DSA produces high-resolution images of small blood vessels. First a regular x-ray image is acquired, followed by injection of contrast and another x-ray image.
Subtracting the images allows one to only see vessels (where the contrast is flowing through). It is useful for identify blood clots, vessel stenosis, arteriovenous malformations (AVM) among others.

Mammography

Mammography is used to detect small tumors or microcalcifications in breast tissue.
Special low-energy x-ray tubes are used with Molybdenum (instead of Tungsten) target. These generate mostly characteristic x-rays around ~20 keV. Lower x-ray energies are possible because the target is thin (breast tissue is highly compressed during the study), and it results in a lower dose prevent radiation-induced cancers, since they are used for regular screening tests for breast cancer. The compression of breast tissue not only improves x-ray transmission but also minimizes scatter and improves image quality.

Fluoroscopy

Fluoroscopy uses a continuous or pulsed x-ray exam and typically only planar images. It is used for interventional procedures or for dynamic studies. Because multiple images are take over time, it is possible to capture respiratory motion, the movement of contrast through GI/cardiovascular, or the placement of a cardiac catheter. Because of the multiple images, it can deliver very high dose to patient and operators. It is important to monitor patient skin dose (amount of time beam is on). Operators wear lead aprons and thyroid shields to protect themselves. In addition, the X-ray tube is usually places below couch to limit dose from head leakage to staff.

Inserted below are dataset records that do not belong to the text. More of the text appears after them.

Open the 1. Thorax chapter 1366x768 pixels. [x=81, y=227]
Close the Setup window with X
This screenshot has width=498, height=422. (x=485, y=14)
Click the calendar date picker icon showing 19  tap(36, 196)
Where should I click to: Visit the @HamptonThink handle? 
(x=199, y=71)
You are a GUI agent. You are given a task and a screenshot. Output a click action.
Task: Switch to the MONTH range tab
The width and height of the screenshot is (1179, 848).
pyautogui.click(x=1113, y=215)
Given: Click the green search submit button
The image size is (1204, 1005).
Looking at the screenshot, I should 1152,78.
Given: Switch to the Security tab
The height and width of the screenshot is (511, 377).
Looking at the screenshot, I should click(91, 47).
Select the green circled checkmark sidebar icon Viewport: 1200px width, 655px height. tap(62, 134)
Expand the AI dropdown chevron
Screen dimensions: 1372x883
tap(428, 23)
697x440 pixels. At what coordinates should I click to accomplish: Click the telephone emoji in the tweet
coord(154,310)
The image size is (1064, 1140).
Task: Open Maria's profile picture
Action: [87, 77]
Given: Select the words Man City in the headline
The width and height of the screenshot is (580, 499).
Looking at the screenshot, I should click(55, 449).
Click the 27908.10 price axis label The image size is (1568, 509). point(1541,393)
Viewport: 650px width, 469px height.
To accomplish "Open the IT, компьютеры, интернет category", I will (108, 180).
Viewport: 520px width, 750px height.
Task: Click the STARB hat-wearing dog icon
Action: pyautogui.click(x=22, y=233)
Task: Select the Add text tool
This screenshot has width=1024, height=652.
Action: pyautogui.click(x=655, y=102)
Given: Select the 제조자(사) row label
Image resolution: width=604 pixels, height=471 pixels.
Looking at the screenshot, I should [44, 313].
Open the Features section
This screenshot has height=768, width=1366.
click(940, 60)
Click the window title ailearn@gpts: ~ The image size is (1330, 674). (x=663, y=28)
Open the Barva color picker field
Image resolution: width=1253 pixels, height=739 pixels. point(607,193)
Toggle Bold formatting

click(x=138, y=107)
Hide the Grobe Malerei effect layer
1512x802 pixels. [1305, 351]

Clinical and Radiation oncology applications

Diagnostic radiology has many applications, e.g.:

  • Determine presence of bone fractures
  • Detect pneumonia, lung tumors, tuberculosis, congestive heart failure
  • Vascular imaging using DSA
  • Diagnose GI tract diseases by fluoro with contrast
  • Screen for breast cancer
  • Urinary tract investigations (kidney stones, etc)
  • Detect and locate foreign bodies

In radiation oncology, x-ray imaging is used for 2D treatment plan design (e.g., palliative, whole brain). It is also used for setup images to confirm bony alignment, although CT is most common today.